### REQUESTS:
• a. Answer these questions about the article on Ocasio-Cortez's endorsement of Tiffany Cabán, one per line:
(i) Which long-time incumbent did Ocasio-Cortez primary a year ago?
(ii) For which office is Cabán running, and where?
(iii) On which podcast did Cabán talk to Jeremy Scahill?
• b. Which lines of the records contain the word "perform"? Gather and copy each one, treating case as significant.

### SELECTED EXTRACT:
☆ ☆ ☆ ☆ ☆

July 3, 2019
By Kevin Hall
FRESNO-Rep. Alexandria Ocasio-Cortez, the 29-year-old political wunderkind who introduced the Green New Deal congressional resolution earlier this year, made a telling candidate endorsement in late May.
The Democratic Socialist from Queens, who a year ago successfully primaried long-time incumbent Rep. Joe Crowley, announced she is backing a fellow progressive Latina. Like Ocasio-Cortez, she comes from humble beginnings, has a plan for bold, transformative change and must overcome a Democratic Party machine bent on preserving the status quo.
The candidate is Tiffany Cabán. She’s queer, a public defender, and she’s running for district attorney in Queens, N.Y. Far from Fresno, she nevertheless can be safely looked upon as a role model for other candidates seeking Ocasio-Cortez’s backing or that of the progressive organizations that were key to her success.
“Rep. Ocasio-Cortez won her election not just because she campaigned without corporate money, but because she explained the reason why corporations and lobbyists poison our society as a whole.” —Emily Cameron, Democratic Socialists of America-Fresno
Should Cabán win, for example, her local equivalent would be Fresno County D.A. Lisa Smittcamp, but their agendas couldn’t be further apart.
“Public defenders on the front lines have always known that our system is racist. It is classist. It is one that creates two systems of justice, one for the wealthy, and one for the poor.” Clearly not Smittcamp speaking, that was Cabán talking to Jeremy Scahill in a recent interview on The Intercept podcast. She continues, “[I]nstead of punishing for the sake of punishing…we are going to strive to make sure that we are stabilizing communities. We’re de-carcerating.”

☆ ☆ ☆ ☆ ☆

### THE RECORDS:
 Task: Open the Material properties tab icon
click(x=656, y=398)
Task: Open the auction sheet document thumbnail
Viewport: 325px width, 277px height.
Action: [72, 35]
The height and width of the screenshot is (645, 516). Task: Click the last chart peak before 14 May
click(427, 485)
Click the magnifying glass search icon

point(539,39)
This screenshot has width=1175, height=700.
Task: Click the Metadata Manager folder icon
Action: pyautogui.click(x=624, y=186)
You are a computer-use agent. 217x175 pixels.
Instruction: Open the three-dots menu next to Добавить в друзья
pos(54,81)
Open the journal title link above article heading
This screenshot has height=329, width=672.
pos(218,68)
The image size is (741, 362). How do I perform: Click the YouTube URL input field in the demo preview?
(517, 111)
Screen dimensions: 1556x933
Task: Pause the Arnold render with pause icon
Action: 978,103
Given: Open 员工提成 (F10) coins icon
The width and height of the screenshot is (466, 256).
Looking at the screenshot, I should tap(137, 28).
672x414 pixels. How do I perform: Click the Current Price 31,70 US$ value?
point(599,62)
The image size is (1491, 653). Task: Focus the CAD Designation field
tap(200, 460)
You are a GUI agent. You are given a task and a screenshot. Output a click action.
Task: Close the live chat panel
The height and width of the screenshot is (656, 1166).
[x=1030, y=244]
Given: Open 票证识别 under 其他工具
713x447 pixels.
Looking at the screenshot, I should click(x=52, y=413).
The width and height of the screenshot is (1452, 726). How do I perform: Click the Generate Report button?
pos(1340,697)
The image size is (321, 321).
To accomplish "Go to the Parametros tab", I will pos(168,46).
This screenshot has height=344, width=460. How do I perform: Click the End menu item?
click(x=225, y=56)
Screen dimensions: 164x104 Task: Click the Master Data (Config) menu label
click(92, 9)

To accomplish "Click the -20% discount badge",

☆ ☆ ☆ ☆ ☆

### EXPECTED ANSWERS:
• a.
(i) Rep. Joe Crowley
(ii) District attorney in Queens, N.Y.
(iii) The Intercept podcast

• b.
The image size is (741, 362). How do I perform: Click the YouTube URL input field in the demo preview?
672x414 pixels. How do I perform: Click the Current Price 31,70 US$ value?
The width and height of the screenshot is (1452, 726). How do I perform: Click the Generate Report button?
This screenshot has height=344, width=460. How do I perform: Click the End menu item?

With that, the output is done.